• [Work order] Write out the entries below exactly. End with the line that contains "Toggle Key Events checkbox in bottom chart".

============================================================

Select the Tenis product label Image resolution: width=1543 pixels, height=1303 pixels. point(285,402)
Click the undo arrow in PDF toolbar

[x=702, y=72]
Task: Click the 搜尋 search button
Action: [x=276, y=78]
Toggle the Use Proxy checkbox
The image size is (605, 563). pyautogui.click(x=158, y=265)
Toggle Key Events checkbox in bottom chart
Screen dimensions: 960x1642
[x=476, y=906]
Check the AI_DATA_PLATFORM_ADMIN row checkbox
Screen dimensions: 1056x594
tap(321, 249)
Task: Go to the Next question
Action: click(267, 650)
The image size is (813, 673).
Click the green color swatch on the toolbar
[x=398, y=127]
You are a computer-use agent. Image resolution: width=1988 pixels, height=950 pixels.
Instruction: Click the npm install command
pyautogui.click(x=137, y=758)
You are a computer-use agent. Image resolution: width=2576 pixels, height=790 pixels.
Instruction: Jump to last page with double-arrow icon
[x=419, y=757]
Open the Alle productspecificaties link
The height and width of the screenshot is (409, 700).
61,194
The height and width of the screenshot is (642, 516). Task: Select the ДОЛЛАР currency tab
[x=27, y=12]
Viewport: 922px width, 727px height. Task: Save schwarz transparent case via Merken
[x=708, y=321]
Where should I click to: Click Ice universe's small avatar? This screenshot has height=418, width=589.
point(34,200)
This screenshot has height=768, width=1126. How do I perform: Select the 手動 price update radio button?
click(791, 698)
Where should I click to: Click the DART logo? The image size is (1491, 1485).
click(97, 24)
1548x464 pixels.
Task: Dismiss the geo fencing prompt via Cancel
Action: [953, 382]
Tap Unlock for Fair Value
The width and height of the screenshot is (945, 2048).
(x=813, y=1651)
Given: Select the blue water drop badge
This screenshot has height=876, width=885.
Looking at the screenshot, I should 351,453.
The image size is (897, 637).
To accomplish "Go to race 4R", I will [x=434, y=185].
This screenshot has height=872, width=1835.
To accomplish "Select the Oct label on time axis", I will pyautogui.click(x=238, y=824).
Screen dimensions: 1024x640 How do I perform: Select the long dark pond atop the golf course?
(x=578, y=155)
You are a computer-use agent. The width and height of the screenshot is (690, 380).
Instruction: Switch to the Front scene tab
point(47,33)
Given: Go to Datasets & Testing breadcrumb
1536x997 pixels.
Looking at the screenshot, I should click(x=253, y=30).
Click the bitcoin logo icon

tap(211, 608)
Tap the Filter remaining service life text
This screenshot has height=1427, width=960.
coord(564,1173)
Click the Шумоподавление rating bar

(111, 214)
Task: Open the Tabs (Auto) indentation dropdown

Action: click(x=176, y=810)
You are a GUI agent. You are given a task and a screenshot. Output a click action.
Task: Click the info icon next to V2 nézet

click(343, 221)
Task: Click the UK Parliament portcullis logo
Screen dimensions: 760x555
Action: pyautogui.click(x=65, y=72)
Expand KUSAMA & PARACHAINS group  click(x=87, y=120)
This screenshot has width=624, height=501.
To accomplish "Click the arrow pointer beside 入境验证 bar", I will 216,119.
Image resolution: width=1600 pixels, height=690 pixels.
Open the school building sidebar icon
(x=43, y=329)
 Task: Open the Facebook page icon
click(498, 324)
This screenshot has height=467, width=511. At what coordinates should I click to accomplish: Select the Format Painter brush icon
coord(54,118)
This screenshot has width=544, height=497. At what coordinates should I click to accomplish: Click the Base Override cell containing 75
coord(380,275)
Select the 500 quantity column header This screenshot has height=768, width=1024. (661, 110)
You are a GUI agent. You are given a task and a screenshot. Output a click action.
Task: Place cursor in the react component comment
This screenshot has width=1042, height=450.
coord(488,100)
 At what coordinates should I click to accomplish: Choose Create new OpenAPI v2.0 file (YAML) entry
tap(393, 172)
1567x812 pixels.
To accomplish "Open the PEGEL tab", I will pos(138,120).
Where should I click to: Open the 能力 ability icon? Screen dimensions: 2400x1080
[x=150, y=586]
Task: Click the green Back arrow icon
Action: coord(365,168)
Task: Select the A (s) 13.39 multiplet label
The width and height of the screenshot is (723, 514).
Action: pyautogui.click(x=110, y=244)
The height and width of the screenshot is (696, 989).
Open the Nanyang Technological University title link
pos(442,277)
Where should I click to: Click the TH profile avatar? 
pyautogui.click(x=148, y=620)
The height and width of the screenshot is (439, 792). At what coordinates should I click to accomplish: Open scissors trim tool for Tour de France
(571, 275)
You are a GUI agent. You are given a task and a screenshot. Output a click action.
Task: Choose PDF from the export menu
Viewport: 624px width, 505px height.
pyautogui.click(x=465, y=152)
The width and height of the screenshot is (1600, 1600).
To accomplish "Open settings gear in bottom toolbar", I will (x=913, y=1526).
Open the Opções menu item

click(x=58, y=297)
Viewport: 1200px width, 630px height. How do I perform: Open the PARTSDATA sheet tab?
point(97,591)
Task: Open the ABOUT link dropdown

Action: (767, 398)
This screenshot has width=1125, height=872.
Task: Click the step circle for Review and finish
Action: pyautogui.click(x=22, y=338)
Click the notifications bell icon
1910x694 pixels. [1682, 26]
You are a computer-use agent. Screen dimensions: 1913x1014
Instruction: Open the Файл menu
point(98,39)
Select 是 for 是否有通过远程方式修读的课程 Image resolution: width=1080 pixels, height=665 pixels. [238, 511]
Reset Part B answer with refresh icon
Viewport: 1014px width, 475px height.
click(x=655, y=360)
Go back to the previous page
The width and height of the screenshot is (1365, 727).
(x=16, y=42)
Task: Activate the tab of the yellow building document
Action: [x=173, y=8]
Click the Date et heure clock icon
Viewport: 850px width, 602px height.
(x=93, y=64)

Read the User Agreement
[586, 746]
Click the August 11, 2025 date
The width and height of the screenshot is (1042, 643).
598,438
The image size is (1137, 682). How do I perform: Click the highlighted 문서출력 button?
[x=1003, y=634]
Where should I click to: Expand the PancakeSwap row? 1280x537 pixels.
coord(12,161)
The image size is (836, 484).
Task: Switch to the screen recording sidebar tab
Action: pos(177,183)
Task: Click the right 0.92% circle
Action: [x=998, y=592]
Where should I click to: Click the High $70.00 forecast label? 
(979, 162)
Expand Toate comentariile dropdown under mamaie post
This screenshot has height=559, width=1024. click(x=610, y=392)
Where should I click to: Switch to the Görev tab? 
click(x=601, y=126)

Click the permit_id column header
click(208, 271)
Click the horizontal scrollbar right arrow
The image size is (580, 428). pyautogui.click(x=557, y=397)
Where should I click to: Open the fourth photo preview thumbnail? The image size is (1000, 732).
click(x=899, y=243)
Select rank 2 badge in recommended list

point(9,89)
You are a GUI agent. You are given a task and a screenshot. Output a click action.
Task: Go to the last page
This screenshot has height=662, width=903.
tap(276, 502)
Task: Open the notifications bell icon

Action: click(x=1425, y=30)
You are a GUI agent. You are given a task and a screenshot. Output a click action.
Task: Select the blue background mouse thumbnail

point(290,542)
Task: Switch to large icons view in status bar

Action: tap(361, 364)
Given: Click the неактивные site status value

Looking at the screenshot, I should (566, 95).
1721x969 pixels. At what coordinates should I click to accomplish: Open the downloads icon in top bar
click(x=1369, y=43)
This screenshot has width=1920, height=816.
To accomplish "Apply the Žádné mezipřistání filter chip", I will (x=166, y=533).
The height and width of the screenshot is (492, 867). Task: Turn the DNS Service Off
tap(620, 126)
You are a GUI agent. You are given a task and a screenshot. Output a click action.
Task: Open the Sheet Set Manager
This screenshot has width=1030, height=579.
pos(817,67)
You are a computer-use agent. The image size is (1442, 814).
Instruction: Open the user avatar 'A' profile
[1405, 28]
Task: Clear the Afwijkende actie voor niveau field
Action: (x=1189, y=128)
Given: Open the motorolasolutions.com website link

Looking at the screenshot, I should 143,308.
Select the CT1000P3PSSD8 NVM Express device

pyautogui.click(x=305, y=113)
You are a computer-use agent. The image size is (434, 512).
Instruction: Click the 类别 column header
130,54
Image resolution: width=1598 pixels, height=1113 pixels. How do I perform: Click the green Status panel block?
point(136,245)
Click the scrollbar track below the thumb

============================================================

• [Reply to the exercise]
Select the Tenis product label Image resolution: width=1543 pixels, height=1303 pixels. point(285,402)
Click the undo arrow in PDF toolbar

[x=702, y=72]
Task: Click the 搜尋 search button
Action: [x=276, y=78]
Toggle the Use Proxy checkbox
The image size is (605, 563). pyautogui.click(x=158, y=265)
Toggle Key Events checkbox in bottom chart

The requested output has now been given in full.